Und noch ein Umstand macht vielen E-Invoice-Dienstleistungen zu schaffen: die unsichere Rechtslage. Denn erst wenn klar ist, welche Konsequenzen das EU-Urteil aus diesem Juli zur Gleichstellung von elektronischer und Papierrechnung hat – ob dadurch beispielsweise die qualifizierte elektronische Signatur weiterhin Pflicht sein wird –, wird der Anteil elektronischer Rechnungen deutlich zunehmen. „Und gerade im B2B-Bereich werden dann elektronische Rechnungen auch von den Kunden gefordert werden, um Rechnungen automatisiert verarbeiten zu können“, prognostiziert Bastian Wetzel, Geschäftsführer der Collmex GmbH.

Qualifizierte elektronische Signatur

Mitte Juli beschloss der EU-Ministerrat eine Neuregelung der Mehrwertsteuerrichtlinie – mit weitreichenden Folgen für das Signaturgesetz: Kernstück der Reform ist eine Gleichbehandlung von Rechnungen in Papierform und elektronischen Rechnungen. Künftig überlässt es die Europäische Union den Beteiligten, die Authentizität, Integrität und Lesbarkeit einer Rechnung zu gewährleisten, unabhängig davon, ob sie per Post oder elektronisch zugestellt wurde.

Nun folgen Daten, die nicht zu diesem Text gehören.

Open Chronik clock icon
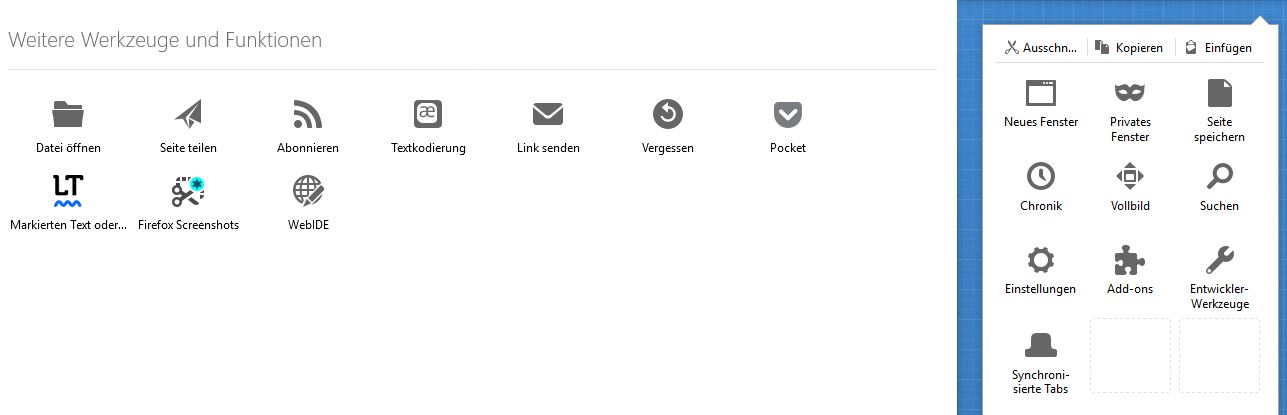Screen dimensions: 1287x415 (1041, 176)
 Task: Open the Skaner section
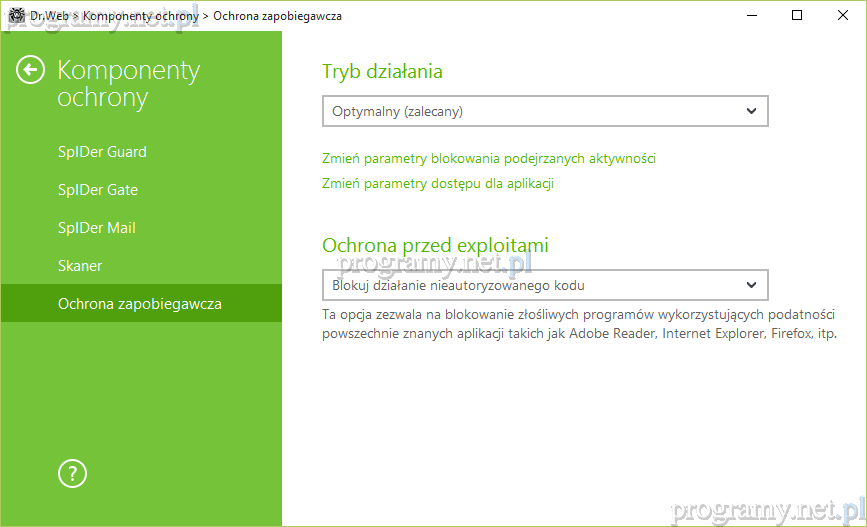click(x=80, y=266)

Zulässig sind künftig alle Verfahren, die den Zusammenhang zwischen einer Rechnung und der Lieferung von Waren oder Dienstleistungen zuverlässig herstellen. Die EU-Mitgliedsstaaten haben bis Ende 2012 Zeit, die neue Direktive in nationales Recht umzusetzen. Wie die Vorgaben an die Rechnungssteller ab 2013 allerdings konkret aussehen, ist bislang noch offen. Sicher ist nur: Bis dahin gilt in Deutschland noch uneingeschränkt die Pflicht zur qualifizierten elektronischen Signatur.
Eine qualifizierte elektronische Signatur ist letztendlich mit einer elektronischen Unterschrift zu vergleichen, die die Urheberschaft (Authentizität) von elektronischen Daten belegt und somit den gleichen Stellenwert hat wie eine handgeschriebene Unterschrift – allerdings eine ganze Reihe von Voraussetzungen erfüllen muss, um auch rechtlich anerkannt zu werden. So muss sie unter anderem ein Zertifikat („Öffentlicher Schlüssel“) von einem Zertifizierungsdienst verwenden. Dieses Zertifikat ist eine elektronische Bescheinigung, mit der ein Signaturprüfschlüssel einer Person zugeordnet und die Identität dieser Person bestätigt werden kann.
Wichtig: Das verwendete Signatursystem muss von der Bundesnetzagentur (www.bundes netzagentur.de) zugelassen sein, nur dann ist der Umsatzsteuervorabzug auch rechtens. Im B2B-Bereich ist der Einsatz einer qualifizierten elektronischen Signatur deshalb ein absolutes Muss. Eine Rechnung unsigniert zu versenden ist allerdings auch im B2C-Bereich nicht rechtens, das Umsatzsteuergesetz macht hier keine Ausnahme. „Ein Abmahnrisiko besteht also auch für Firmen, bei denen der Kunde keine Vorsteuer ziehen möchte“, warnt deshalb Sebastian Jäschke, Geschäftsführer der Bremer Signagate.